#### [Aim of the exercise]
Lift every line from the entries that includes the word "each".

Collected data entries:
········

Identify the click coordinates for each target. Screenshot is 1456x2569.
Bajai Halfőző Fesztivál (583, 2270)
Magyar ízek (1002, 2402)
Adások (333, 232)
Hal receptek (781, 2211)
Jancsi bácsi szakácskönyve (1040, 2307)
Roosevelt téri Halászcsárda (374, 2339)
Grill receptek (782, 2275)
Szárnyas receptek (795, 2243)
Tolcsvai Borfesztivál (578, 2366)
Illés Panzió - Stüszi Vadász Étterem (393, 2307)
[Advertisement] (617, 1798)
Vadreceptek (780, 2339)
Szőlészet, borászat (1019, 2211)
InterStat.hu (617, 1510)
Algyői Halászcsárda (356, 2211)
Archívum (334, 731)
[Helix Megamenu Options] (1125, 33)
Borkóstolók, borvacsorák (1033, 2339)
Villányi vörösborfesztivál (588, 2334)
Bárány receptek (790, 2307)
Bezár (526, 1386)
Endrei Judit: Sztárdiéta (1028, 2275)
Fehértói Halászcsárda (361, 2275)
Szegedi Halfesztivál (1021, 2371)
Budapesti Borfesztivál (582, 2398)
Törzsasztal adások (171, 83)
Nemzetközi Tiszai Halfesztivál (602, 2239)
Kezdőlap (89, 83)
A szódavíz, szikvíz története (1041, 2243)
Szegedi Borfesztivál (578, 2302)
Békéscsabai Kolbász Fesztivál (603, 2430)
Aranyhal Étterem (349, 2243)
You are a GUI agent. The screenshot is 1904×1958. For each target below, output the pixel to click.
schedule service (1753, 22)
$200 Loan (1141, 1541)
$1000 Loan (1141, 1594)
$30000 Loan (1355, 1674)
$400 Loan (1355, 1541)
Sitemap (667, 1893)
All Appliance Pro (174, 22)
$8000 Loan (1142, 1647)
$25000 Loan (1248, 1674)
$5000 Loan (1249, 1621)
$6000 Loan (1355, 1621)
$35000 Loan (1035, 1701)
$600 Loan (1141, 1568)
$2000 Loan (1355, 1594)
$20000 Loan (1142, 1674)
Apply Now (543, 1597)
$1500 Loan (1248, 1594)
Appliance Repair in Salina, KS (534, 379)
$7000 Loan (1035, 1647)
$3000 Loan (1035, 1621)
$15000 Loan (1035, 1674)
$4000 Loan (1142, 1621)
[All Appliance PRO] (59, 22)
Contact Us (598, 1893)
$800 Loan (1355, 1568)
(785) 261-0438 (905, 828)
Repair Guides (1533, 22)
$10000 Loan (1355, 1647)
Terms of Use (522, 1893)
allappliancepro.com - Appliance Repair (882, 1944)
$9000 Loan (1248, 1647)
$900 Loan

········

#### [Response below]
Identify the click coordinates for each target. Screenshot is 1456x2569.
You are a GUI agent. The screenshot is 1904×1958. For each target below, output the pixel to click.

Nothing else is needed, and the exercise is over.